Work request: Make a verbatim transcription of the records, without the pictures.

Supplied information:
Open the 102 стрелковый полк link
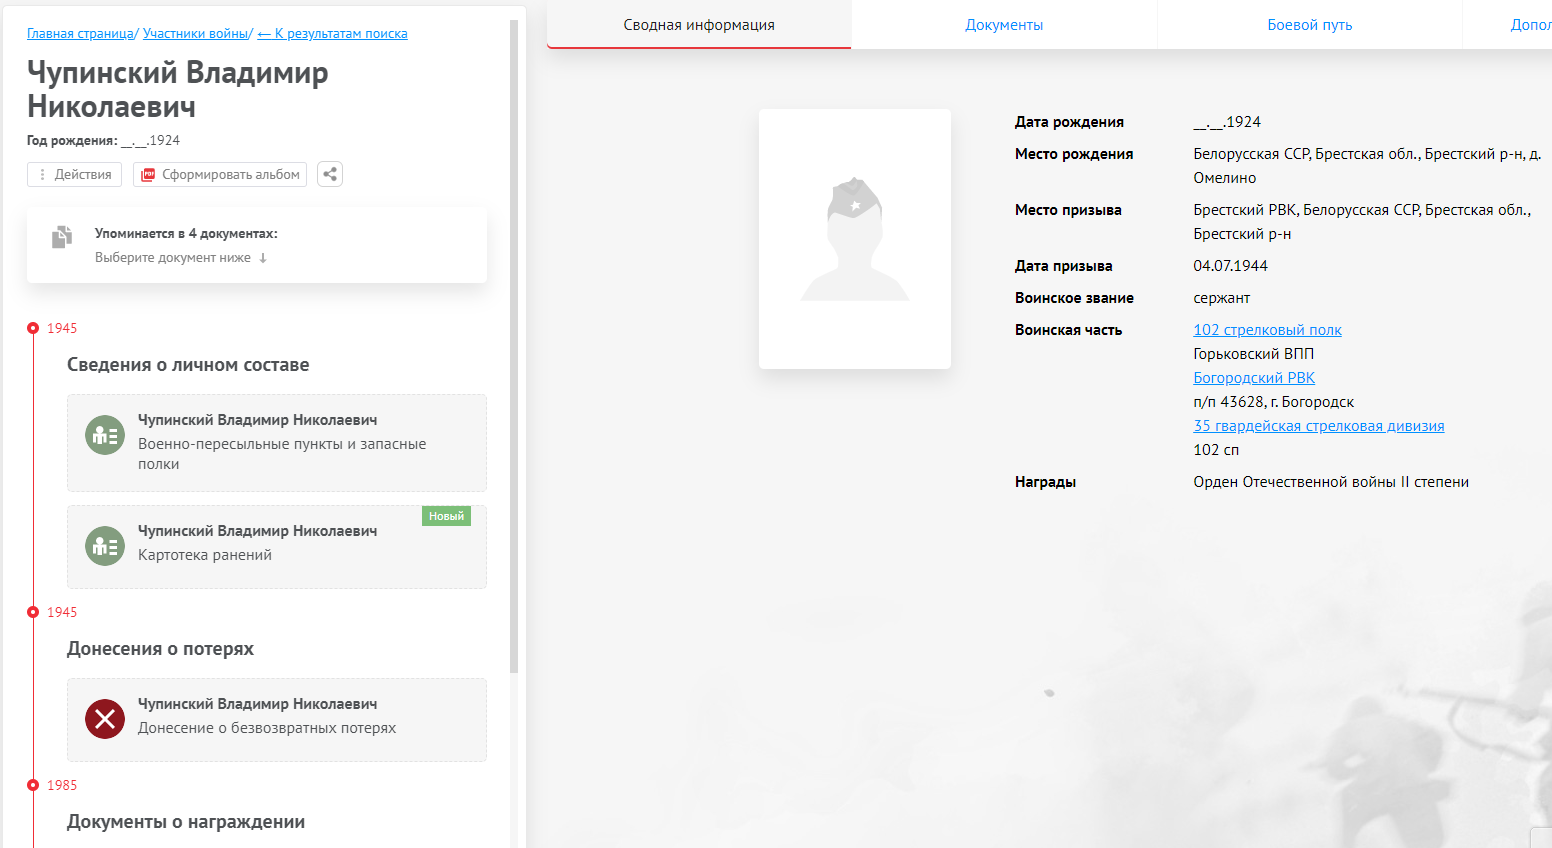 click(1267, 330)
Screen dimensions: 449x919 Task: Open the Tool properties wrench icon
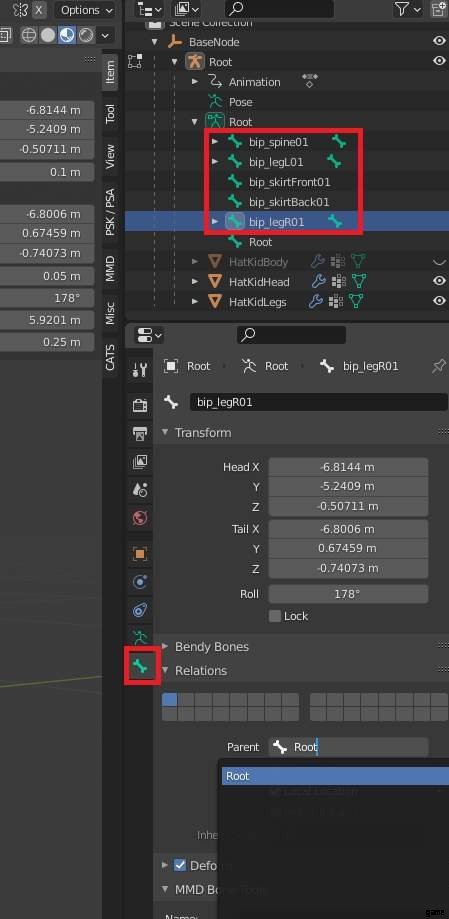click(140, 370)
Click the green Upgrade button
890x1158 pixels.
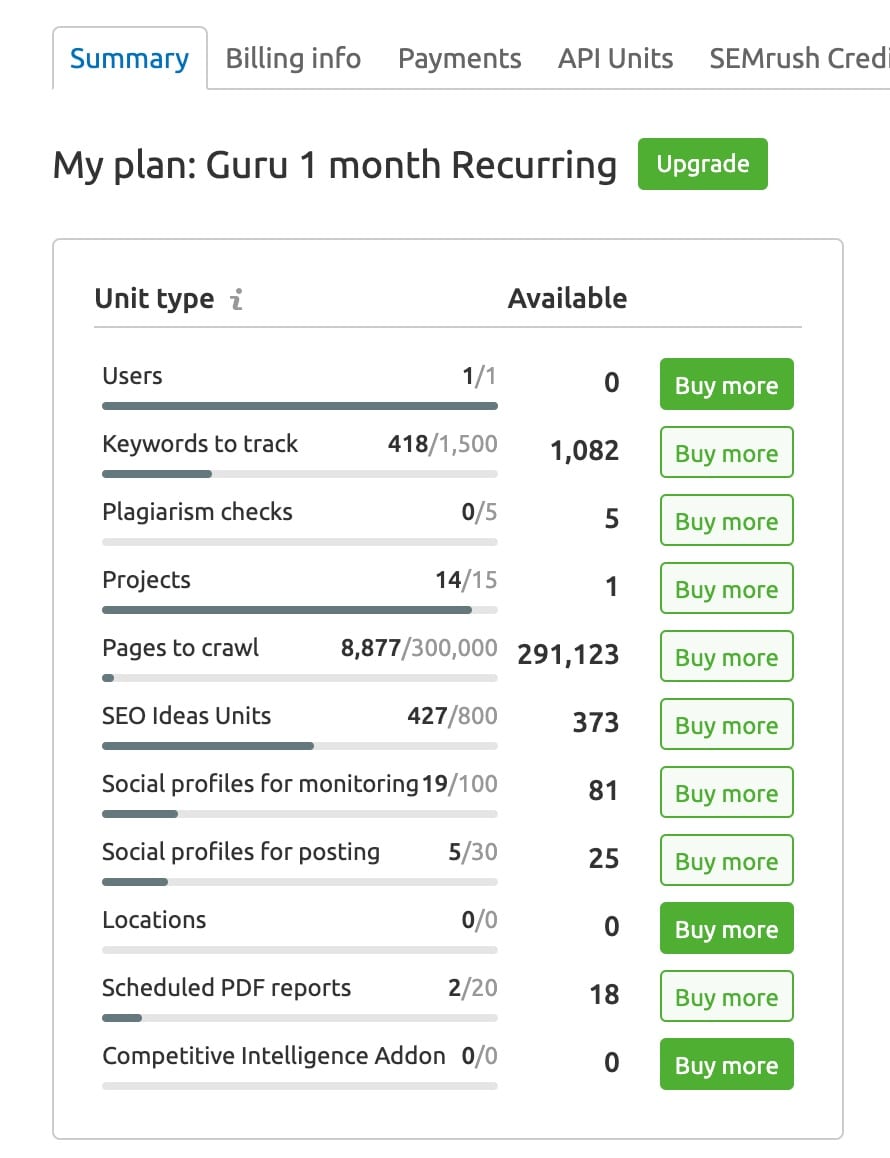pos(702,163)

Completed exercise:
Open the 102 стрелковый полк link
 click(1267, 330)
Screen dimensions: 449x919 Task: Open the Tool properties wrench icon
click(140, 370)
Click the green Upgrade button
890x1158 pixels.
pos(702,163)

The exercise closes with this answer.